Mike Tyson is off the deep end, but fighting him is still a scary thought.


----------



## Box Out 2003 (Jun 18, 2003)

i like lewis but he is just looking for the big payday. i dont think that it is wrong because he is getting old a fighter and has to think how he wants to finish his career. he said he would sue tyson because tyson did not want to fight him. what for? he beat tyson and tyson said he doesnt want to fight him. that is like beating up a kid then forcing him to fight you again when he doesnt want to. now with kirk johnson who was supposed to be a warm up fight for the vitali fight out of the way lewis will have to face his mandatory. about time. lewis has a huge history of taking money to step aside and dumping belts to avoid fights for mandatorys. he took a million or so from tyson back in the day so tyson could fight someone else and he took a million and a car from king to avoid byrd. i want to see lewis fight as a champ. he can complain that he gets no respect but he wont get respect until he acts like a champ as well as fight like a champ.

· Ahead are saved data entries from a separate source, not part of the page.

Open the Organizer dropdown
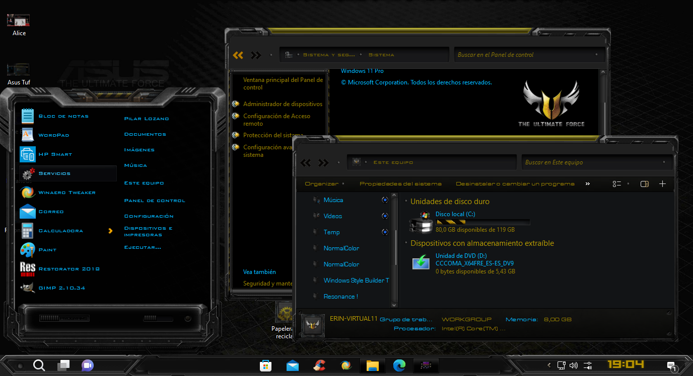The image size is (693, 376). pyautogui.click(x=322, y=184)

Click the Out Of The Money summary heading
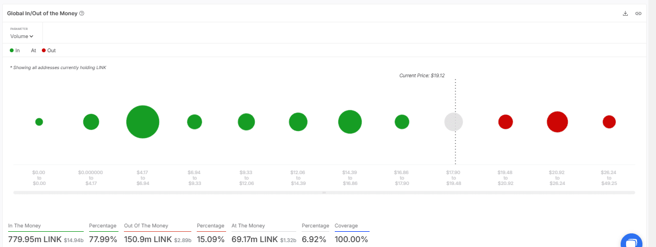(x=147, y=226)

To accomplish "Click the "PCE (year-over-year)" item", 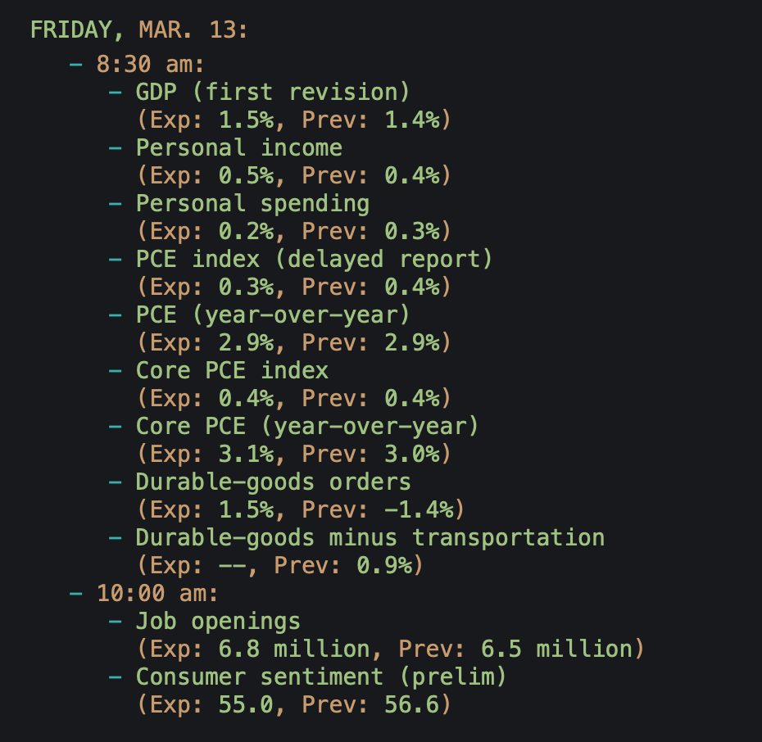I will 273,314.
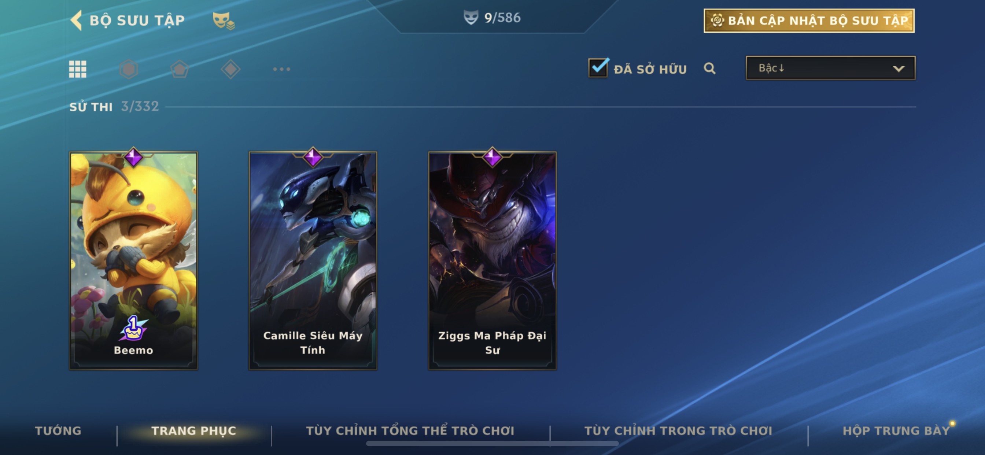The image size is (985, 455).
Task: Click the dropdown chevron arrow next to Bậc
Action: [899, 69]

by the way. doug is a friend of mine and he told me about this place. i hear people are talking trash about him. thats not right. if you want to talk trash do it to a persons face or they should have the right to fight back. that is krappy. i fought doug plenty of times and he may be a jerk at times but hell stand in front of you and trade until one of you drops. that takes guts and nuts.

GOU RONIN RULES!!!


----------



## cali_tkdbruin (Jun 18, 2003)

> _Originally posted by MartialArtist _
> *He claims he won't fight Tyson again, saying that Tyson is scared of him.  I don't believe Tyson is scared to fight him, although I don't think Tyson can box like he did during the 80s anymore and the bout with Lewis proved it.
> 
> But Lewis is taking Tyson's path in fighting no-namers, and won't fight against one of the Klitschkos.
> ...



This Saturday June 21 at Staples Center, here in Los Angeles, Lennox Lewis is fighting Vitali Klitschko, for Lewis' WBO and WBA heavyweight titles. Should be some good scraps. Catch it on HBO... :asian:


----------



## MartialArtist (Jun 19, 2003)

> _Originally posted by Box Out 2003 _
> *i like lewis but he is just looking for the big payday. i dont think that it is wrong because he is getting old a fighter and has to think how he wants to finish his career. he said he would sue tyson because tyson did not want to fight him. what for? he beat tyson and tyson said he doesnt want to fight him. that is like beating up a kid then forcing him to fight you again when he doesnt want to. now with kirk johnson who was supposed to be a warm up fight for the vitali fight out of the way lewis will have to face his mandatory. about time. lewis has a huge history of taking money to step aside and dumping belts to avoid fights for mandatorys. he took a million or so from tyson back in the day so tyson could fight someone else and he took a million and a car from king to avoid byrd. i want to see lewis fight as a champ. he can complain that he gets no respect but he wont get respect until he acts like a champ as well as fight like a champ.
> 
> by the way. doug is a friend of mine and he told me about this place. i hear people are talking trash about him. thats not right. if you want to talk trash do it to a persons face or they should have the right to fight back. that is krappy. i fought doug plenty of times and he may be a jerk at times but hell stand in front of you and trade until one of you drops. that takes guts and nuts.
> ...


 
Good idea


----------